Exhibit 1 of this preamble details the EPA-estimated annual average national costs (accounting for labor and non-labor expenses). Laboratory analysis and sample shipping account for approximately 65 percent of the estimated total national cost for the implementation of UCMR 5. EPA estimated laboratory costs based on consultations with multiple commercial drinking water testing laboratories. EPA's cost estimates for the laboratory methods include shipping and analysis.

EPA expects that states will incur modest labor costs associated with voluntary assistance with the implementation of UCMR 5. EPA estimated state costs using the relevant assumptions from the State Resource Model developed by the Association of State Drinking Water Administrators (ASDWA) (ASDWA, 2013) to help states forecast resource needs.
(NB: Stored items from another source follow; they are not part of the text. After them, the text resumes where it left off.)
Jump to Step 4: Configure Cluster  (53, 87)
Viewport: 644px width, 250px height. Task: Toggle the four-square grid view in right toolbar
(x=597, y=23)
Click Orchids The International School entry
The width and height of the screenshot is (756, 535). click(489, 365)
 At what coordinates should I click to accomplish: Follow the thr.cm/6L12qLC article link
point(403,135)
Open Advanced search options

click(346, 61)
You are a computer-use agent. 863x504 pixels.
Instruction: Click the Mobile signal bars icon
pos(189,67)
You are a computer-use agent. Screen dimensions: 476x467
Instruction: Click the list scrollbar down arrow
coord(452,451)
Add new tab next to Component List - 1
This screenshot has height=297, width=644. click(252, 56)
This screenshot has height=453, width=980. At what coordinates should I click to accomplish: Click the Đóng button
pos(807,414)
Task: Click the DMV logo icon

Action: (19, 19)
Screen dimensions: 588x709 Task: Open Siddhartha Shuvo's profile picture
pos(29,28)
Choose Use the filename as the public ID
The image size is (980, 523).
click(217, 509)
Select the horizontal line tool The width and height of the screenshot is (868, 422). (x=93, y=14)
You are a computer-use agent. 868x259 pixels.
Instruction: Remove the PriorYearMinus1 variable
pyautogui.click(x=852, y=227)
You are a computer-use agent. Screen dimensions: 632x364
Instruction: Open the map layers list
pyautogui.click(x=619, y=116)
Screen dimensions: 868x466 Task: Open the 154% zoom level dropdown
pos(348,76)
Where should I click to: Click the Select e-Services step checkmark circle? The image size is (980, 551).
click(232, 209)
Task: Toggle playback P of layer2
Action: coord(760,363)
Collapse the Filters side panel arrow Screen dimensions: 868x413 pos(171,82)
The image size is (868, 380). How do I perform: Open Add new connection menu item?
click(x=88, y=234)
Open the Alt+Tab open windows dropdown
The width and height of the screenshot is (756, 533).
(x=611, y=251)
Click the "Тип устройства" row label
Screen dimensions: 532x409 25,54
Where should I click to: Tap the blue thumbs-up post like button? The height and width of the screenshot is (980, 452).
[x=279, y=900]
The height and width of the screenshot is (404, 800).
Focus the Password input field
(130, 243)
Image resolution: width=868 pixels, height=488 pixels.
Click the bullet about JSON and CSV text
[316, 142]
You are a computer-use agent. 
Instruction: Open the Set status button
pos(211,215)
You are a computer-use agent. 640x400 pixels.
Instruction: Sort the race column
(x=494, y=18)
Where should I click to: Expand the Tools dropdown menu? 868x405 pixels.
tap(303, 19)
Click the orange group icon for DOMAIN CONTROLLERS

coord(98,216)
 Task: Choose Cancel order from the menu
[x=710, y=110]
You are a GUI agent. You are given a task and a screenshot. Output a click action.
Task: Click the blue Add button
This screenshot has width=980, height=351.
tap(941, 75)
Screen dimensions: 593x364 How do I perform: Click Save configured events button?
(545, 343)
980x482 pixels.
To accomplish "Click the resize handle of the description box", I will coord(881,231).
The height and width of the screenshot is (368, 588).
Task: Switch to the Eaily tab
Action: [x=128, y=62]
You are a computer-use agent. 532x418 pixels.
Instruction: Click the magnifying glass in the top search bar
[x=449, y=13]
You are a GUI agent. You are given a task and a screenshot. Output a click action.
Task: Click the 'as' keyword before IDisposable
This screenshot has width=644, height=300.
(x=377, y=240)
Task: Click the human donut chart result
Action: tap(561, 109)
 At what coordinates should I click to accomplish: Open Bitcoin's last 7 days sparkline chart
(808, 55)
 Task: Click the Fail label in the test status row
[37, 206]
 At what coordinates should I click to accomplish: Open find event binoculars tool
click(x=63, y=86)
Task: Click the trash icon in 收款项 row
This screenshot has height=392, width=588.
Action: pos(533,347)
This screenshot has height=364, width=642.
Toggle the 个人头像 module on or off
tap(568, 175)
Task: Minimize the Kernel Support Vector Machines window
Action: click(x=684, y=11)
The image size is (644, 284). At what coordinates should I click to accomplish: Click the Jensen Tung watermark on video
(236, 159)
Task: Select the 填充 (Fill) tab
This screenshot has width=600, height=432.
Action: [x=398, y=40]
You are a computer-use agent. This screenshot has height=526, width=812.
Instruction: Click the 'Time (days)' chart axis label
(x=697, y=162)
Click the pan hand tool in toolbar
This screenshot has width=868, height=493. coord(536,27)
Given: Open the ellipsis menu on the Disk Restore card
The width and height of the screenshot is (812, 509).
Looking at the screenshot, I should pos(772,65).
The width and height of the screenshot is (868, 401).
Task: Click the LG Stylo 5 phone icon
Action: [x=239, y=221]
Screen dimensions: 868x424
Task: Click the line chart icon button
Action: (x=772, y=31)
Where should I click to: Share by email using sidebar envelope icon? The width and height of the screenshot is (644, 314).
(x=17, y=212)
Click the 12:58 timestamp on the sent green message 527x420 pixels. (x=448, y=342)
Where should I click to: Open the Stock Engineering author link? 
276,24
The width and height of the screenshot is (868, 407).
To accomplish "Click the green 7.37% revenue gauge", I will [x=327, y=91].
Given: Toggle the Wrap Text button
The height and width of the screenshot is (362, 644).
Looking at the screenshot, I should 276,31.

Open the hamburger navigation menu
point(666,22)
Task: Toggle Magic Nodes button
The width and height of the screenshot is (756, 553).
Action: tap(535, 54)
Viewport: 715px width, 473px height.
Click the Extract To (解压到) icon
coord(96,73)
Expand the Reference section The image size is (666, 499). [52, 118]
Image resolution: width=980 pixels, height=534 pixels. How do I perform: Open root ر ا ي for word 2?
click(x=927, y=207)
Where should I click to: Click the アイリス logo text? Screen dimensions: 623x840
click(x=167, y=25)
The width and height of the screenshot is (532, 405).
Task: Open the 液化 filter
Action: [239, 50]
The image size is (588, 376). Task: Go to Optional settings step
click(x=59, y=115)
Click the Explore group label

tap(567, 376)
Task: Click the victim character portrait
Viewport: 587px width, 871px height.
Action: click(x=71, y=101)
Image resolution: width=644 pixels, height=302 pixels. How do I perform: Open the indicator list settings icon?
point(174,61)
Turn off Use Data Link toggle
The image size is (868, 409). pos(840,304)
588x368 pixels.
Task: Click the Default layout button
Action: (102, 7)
Model estimates were adjusted to account for actual levels of state participation under UCMR 4. State assistance with EPA's implementation of UCMR 5 is voluntary; thus, the level of effort is expected to vary among states and will depend on their individual agreements with EPA.

EPA assumes that one-third of the systems will collect samples during each of the three sample-collection years from January 2023 through December 2025.

Exhibit 1—Estimated Average Annual Costs of UCMR 5 1
EntityAverage annual cost (million) (2022-2026) 2
1 Based on the scope of small-system monitoring described in AWIA.
2 Totals may not equal the sum of components due to rounding.
3 Labor costs pertain to PWSs, states, and EPA. Costs include activities such as reading the final rule, notifying systems selected to participate, sample collection, data review, reporting, and record keeping.
4 Non-labor costs will be incurred primarily by EPA and by large and very large PWSs. They include the cost of shipping samples to laboratories for testing and the cost of the laboratory analyses.
5 For a typical UCMR program that involves the expanded scope prescribed by AWIA, EPA estimates an average annual cost to the agency of $17M/year (over a 5-year cycle) ($2M/year for the representative sample of 800 PWSs serving between 25 and 3,299 people and $15M/year for all PWSs serving between 3,300 and 10,000 people). The projected cost to EPA for UCMR 5 implementation is lower than for a typical UCMR program because of lower sample analysis expenses. Those lower expenses are a result of analytical method efficiencies ( i.e., being able to monitor for 30 chemicals with only three analytical methods).
Small PWSs (25-10,000), including labor 3 only (non-labor costs 4 paid for by EPA)$0.3
Large PWSs (10,001-100,000), including labor and non-labor costs7.0
Very Large PWSs (100,001 and greater), including labor and non-labor costs2.2
States, including labor costs related to implementation coordination0.8
EPA, including labor for implementation and non-labor for small system testing5 10.5
Average Annual National Total20.8

Additional details regarding EPA's cost assumptions and estimates can be found in the Information Collection Request (ICR) (USEPA, 2021b), ICR Number 2040-0304, which presents estimated cost and labor hours for the 5-year UCMR 5 period of 2022-2026. Copies of the ICR may be obtained from the EPA public docket for this final rule under Docket ID No. EPA-HQ-OW-2020-0530.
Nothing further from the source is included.